STOCKHOLM (AP) – The trial of an Uzbek man who has confessed to ramming a stolen truck into a crowd in downtown Stockholm last year, killing five and injuring 14, started Tuesday under heavy security.

Rakhmat Akilov appeared before the Stockholm District Court where he is charged with terror-related murder and attempted murder. The prosecution has requested that he gets a life sentence and is extradited from Sweden.

Wearing a green fleece jacket, Akilov, was flanked by his defense lawyers. He has said he wanted to punish Sweden for participating in the international coalition against the Islamic State group in Iraq and Syria.

Throughout the nearly 10-month probe, Akilov has been cooperative, according to his lawyer and the prosecution.

Prosecutor Hans Ihrman described how Akilov drove a stolen beer truck into a crowd of shoppers on a busy shopping street outside an upscale department store in Stockholm’s city center. Akilov was arrested hours later.

“Yes, it was Akilov who drove the truck that day,” his defense lawyer, Johan Eriksson, told the court.

Five people were killed – a British man, a Belgian woman and three Swedes, including an 11-year-old girl.

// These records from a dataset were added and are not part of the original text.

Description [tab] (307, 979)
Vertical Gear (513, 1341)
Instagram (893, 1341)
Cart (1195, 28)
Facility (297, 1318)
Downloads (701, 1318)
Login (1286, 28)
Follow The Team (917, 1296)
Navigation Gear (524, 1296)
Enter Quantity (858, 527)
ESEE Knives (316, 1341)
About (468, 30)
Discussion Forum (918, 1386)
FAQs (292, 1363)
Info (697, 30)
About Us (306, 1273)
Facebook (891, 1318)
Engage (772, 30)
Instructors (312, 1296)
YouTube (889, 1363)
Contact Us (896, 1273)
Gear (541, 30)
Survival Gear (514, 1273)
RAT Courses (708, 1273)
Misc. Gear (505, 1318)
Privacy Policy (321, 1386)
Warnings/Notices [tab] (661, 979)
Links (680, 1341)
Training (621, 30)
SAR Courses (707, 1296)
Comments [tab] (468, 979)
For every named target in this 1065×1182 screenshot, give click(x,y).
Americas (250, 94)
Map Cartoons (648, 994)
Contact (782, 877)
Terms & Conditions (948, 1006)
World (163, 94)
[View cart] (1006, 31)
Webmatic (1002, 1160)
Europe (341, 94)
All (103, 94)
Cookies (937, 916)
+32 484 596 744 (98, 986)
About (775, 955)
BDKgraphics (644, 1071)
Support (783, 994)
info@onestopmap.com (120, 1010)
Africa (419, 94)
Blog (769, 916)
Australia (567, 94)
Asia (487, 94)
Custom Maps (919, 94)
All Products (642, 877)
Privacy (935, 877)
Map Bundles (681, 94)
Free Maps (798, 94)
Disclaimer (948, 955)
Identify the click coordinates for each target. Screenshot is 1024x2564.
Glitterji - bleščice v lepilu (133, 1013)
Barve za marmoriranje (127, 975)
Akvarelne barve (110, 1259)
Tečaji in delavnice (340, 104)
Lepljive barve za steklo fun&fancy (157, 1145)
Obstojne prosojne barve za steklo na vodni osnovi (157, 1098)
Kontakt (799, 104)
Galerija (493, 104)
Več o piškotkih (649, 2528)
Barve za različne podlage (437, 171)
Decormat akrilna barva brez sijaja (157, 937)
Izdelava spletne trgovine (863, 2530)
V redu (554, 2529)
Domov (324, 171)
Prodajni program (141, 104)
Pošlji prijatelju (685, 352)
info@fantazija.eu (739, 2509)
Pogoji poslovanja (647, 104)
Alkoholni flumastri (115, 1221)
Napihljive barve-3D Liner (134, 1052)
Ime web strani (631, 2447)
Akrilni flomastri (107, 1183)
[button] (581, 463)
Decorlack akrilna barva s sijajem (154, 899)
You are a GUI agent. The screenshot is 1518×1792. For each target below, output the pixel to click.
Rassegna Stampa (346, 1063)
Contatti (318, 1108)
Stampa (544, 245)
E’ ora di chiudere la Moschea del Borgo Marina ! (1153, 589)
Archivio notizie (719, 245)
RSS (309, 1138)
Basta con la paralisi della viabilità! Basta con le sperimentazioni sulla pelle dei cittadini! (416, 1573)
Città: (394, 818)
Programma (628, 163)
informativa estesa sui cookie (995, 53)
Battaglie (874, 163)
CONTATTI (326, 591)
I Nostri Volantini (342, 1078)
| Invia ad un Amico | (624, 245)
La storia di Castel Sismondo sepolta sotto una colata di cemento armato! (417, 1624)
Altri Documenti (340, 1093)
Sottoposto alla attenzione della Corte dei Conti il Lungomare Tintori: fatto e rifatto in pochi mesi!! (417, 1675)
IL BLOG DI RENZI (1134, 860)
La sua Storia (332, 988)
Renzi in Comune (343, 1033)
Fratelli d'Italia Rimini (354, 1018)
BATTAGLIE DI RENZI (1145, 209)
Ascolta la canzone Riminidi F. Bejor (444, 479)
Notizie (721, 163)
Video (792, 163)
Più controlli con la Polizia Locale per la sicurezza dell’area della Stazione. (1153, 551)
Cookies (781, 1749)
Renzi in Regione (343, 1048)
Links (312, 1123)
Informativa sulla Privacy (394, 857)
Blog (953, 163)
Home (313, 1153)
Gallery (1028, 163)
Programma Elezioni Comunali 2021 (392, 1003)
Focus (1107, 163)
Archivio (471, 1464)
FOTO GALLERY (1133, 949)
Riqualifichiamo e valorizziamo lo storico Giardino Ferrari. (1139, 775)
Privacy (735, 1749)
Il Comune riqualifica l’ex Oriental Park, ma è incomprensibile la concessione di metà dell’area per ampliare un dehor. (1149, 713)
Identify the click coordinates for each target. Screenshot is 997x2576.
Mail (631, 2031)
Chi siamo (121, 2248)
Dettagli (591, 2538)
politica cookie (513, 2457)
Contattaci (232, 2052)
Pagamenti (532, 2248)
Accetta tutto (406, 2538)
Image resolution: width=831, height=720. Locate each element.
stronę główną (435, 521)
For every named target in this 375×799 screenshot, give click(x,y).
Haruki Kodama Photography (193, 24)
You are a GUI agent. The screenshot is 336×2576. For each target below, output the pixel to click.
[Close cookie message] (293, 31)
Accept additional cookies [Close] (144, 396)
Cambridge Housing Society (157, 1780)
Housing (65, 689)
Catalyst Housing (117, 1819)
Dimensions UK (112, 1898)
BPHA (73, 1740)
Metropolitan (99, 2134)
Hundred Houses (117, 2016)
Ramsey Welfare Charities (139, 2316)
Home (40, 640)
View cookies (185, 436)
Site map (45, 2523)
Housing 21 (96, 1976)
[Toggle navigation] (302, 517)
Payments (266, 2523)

Three interpreters were at hand during the trial, expected to end May 9. A verdict is expected before the summer.

Akilov had said he offered to the Islamic State group to carry out an attack in Stockholm on behalf of the group. It was not clear whether the group had accepted his offer.

Investigators have found internet chat logs with unknown people in which Akilov discussed becoming a martyr and swore allegiance to IS between Jan. 12, 2017, and the attack on April 7, as well as a memory card with “material that can be connected to IS,” including execution videos.

The construction worker, who was 39 at the time of the attack, was subject to deportation from Sweden ahead of attack as his asylum application had been rejected.

Akilov had been ordered to leave Sweden in December 2016. Instead, he went underground, eluding authorities’ attempts to track him down. Sweden’s domestic intelligence agency has said it had nothing indicating he was planning an attack.

Security was high Tuesday, with heavily armed police officers and scores of reporters going through metal detectors before entering the courtroom.